**Quellenauszug**
==========

2. Nachdem Arbeitslosigkeit - wie oben dargelegt - bereits ab 1. Januar 2008 (und auch davor) nicht vorgelegen hat, fehlt es an der für die Bewilligung eines Gründungszuschusses erforderlichen Beendigung von Arbeitslosigkeit; der Kläger hat durch die Gründung der Firma G. M. Bauservice keine Arbeitslosigkeit beendet, sondern nur die bereits ausgeübte selbständige Tätigkeit fortgesetzt bzw. ausgebaut. Darüberhinaus hatte er bis zur Aufnahme der Tätigkeit auch keinen Anspruch auf Entgeltersatzleistungen nach dem SGB III und auch aus diesem Grund keinen Anspruch auf einen Gründungszuschuss.

==========

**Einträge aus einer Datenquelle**
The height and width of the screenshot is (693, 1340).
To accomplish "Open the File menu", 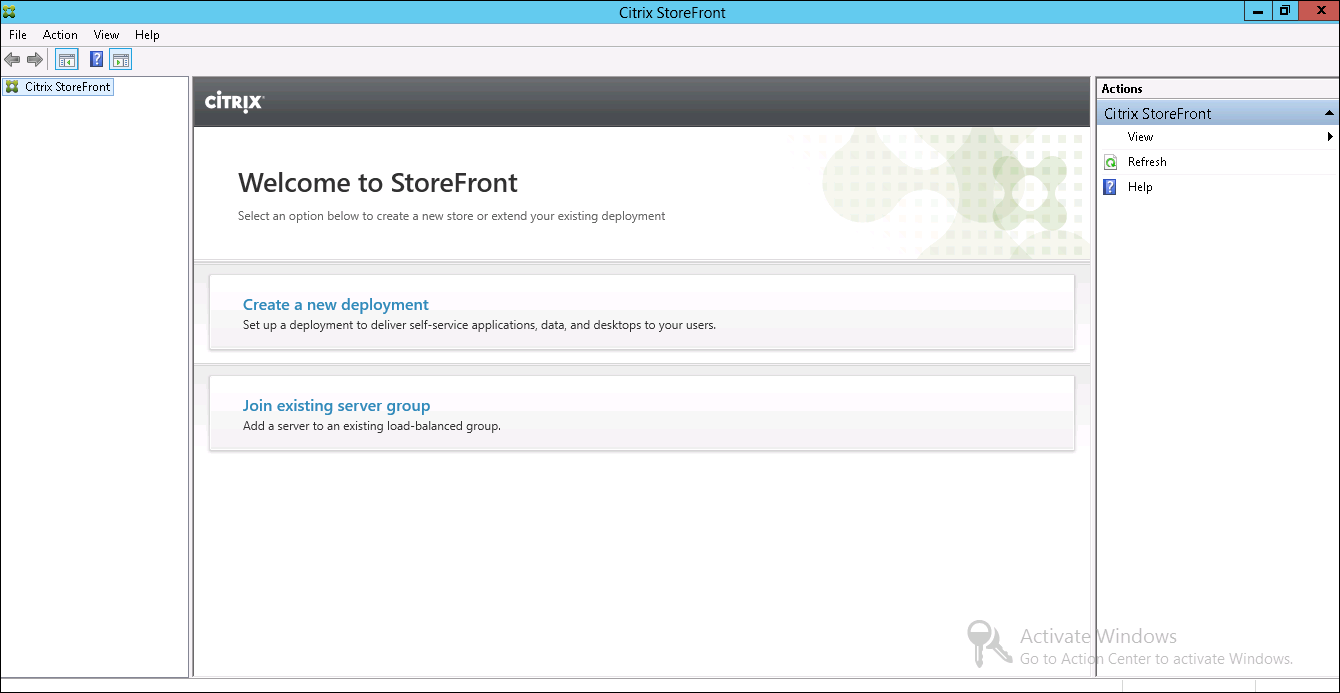I will tap(17, 34).
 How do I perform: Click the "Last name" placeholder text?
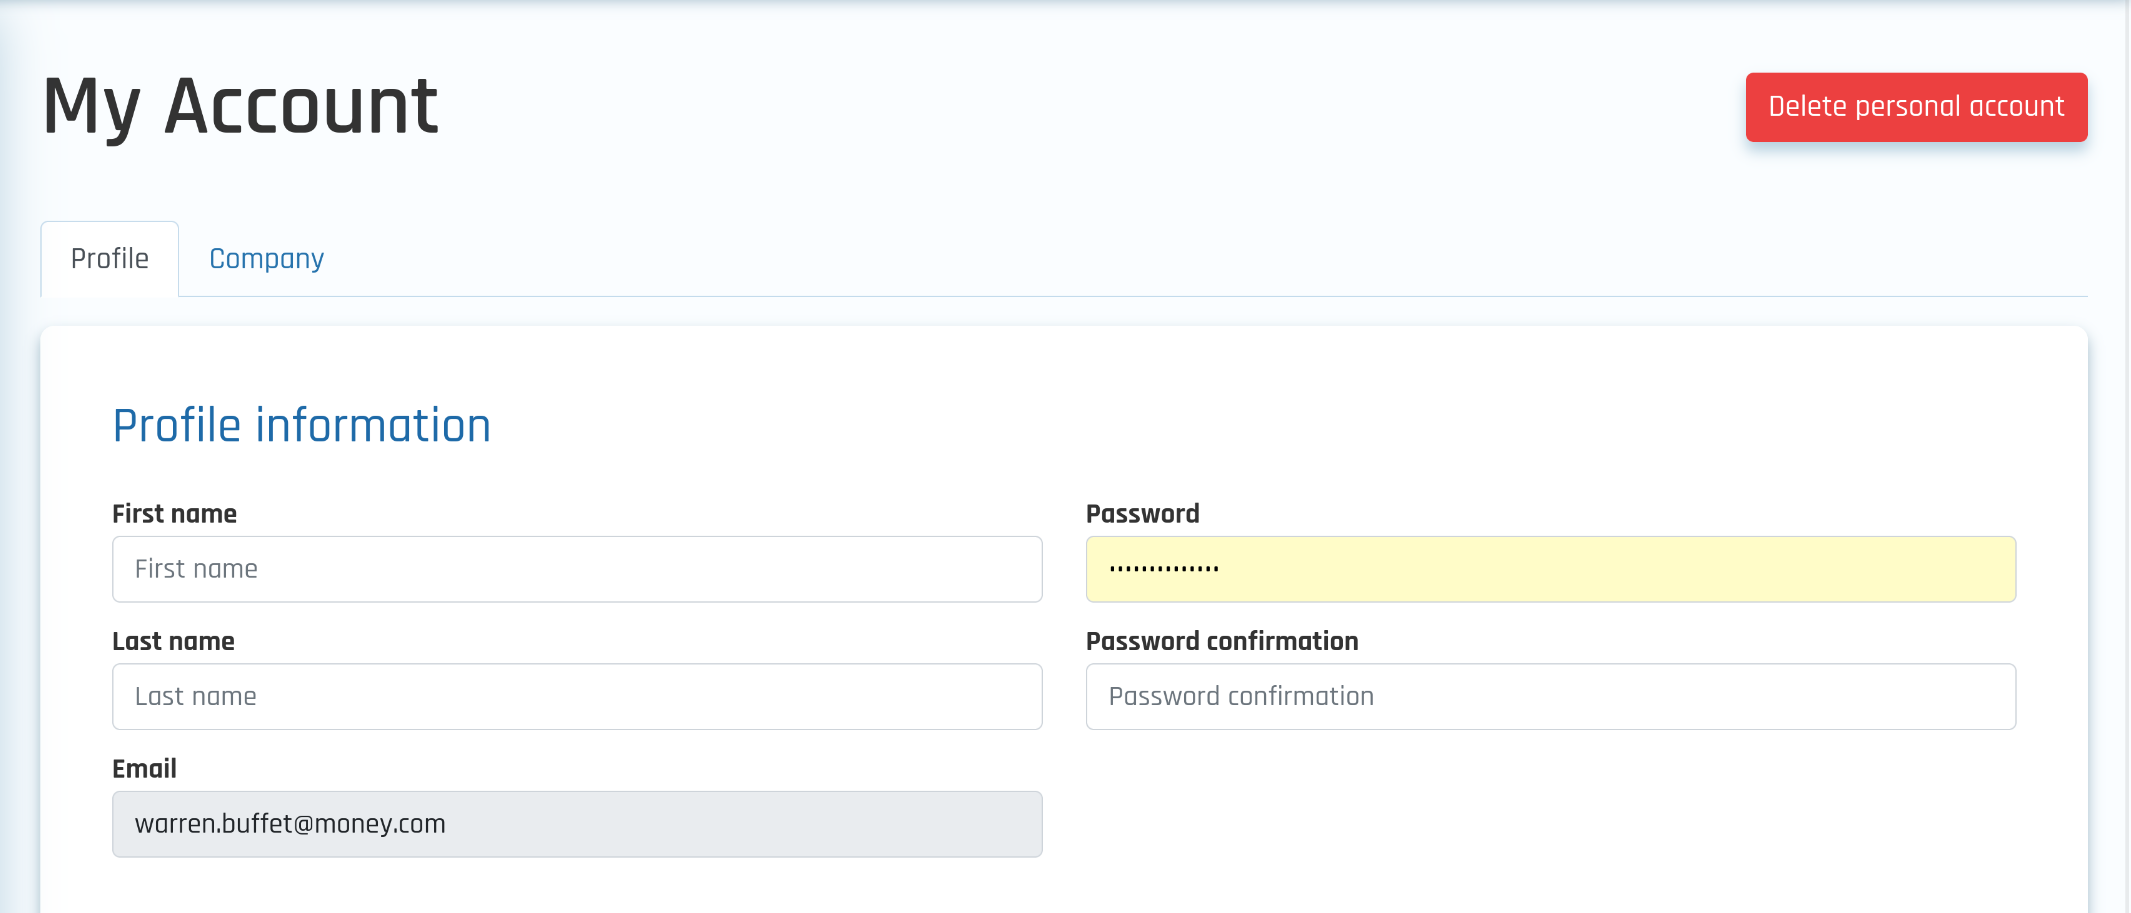(x=196, y=697)
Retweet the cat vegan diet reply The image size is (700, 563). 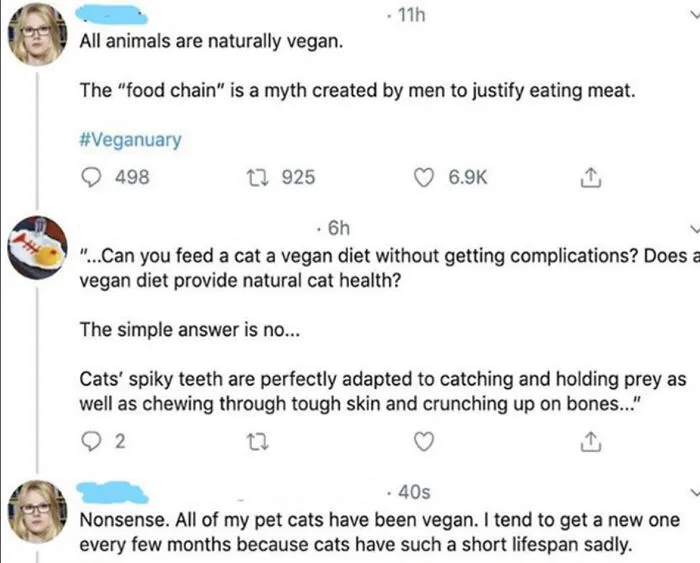point(258,442)
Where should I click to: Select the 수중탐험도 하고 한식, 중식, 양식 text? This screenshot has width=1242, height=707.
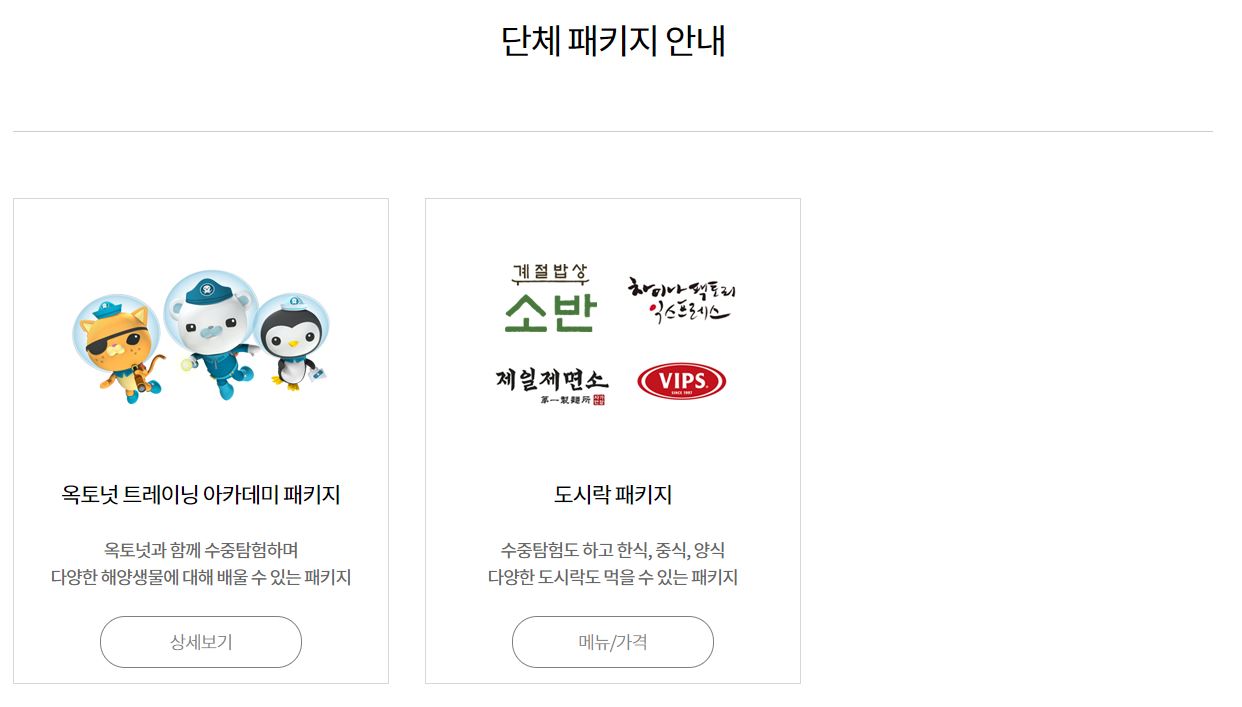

==========

**Zu bearbeitende Aufgaben**
**A)** Schreiben Sie aus dem Quellenauszug alles von „2. Nachdem Arbeitslosigkeit“ bis hinunter zu „auf einen Gründungszuschuss.“ wortgetreu ab.
**B)** Beantworten Sie anhand des Quellenauszugs:
(i) Ab welchem Datum lag Arbeitslosigkeit bereits nicht mehr vor?
(ii) Wie heißt die Firma, die der Kläger gegründet hat?
(iii) Auf welche Leistungen nach dem SGB III hatte der Kläger bis zur Aufnahme der Tätigkeit keinen Anspruch?
Das Material steht für sich und hat mit dem Quellenauszug nichts zu tun.

**Lösungen im Überblick**
**A)**
2. Nachdem Arbeitslosigkeit - wie oben dargelegt - bereits ab 1. Januar 2008 (und auch davor) nicht vorgelegen hat, fehlt es an der für die Bewilligung eines Gründungszuschusses erforderlichen Beendigung von Arbeitslosigkeit; der Kläger hat durch die Gründung der Firma G. M. Bauservice keine Arbeitslosigkeit beendet, sondern nur die bereits ausgeübte selbständige Tätigkeit fortgesetzt bzw. ausgebaut. Darüberhinaus hatte er bis zur Aufnahme der Tätigkeit auch keinen Anspruch auf Entgeltersatzleistungen nach dem SGB III und auch aus diesem Grund keinen Anspruch auf einen Gründungszuschuss.

**B)**
(i) Ab 1. Januar 2008.
(ii) G. M. Bauservice.
(iii) Auf Entgeltersatzleistungen.